Exercise details - In the copy, include every entry exactly but none of its images.

++++++

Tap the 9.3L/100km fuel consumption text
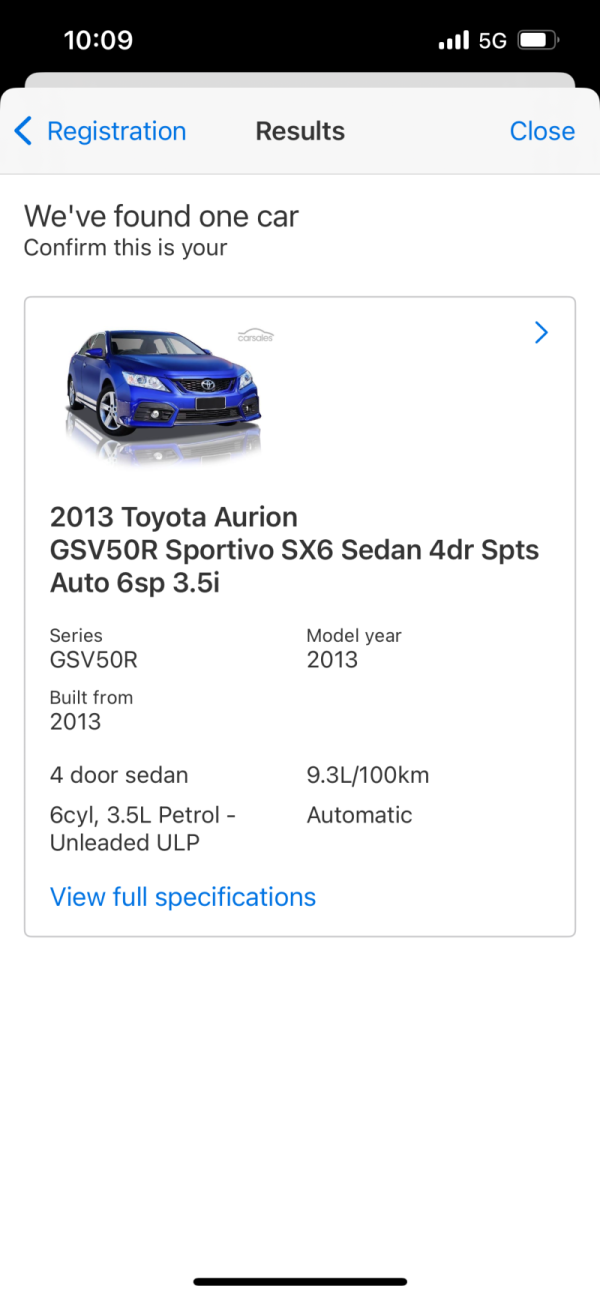The image size is (600, 1298). pos(367,775)
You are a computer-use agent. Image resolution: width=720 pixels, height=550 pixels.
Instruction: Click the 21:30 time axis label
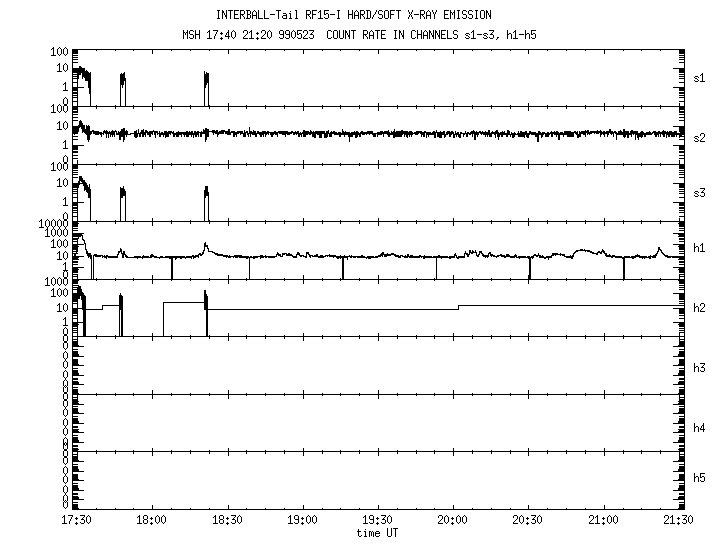coord(678,521)
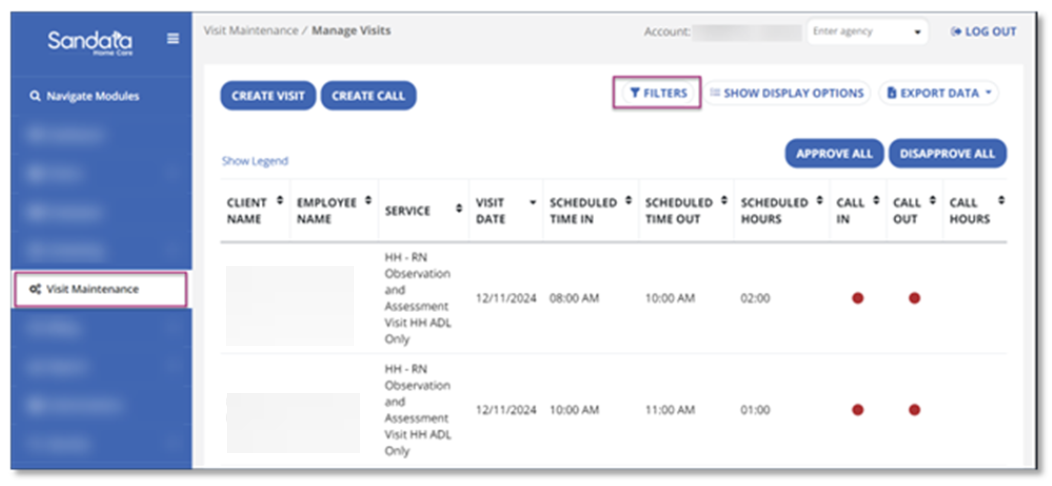Click the red Call Out dot for 08:00 AM visit
Screen dimensions: 1052x486
914,298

++++++

Exercise result -
Tap the 9.3L/100km fuel consumption text
The image size is (600, 1298). pos(367,775)
You are a computer-use agent. Image resolution: width=720 pixels, height=550 pixels.
Instruction: Click the 21:30 time axis label
coord(678,521)
Click the red Call Out dot for 08:00 AM visit
Screen dimensions: 1052x486
914,298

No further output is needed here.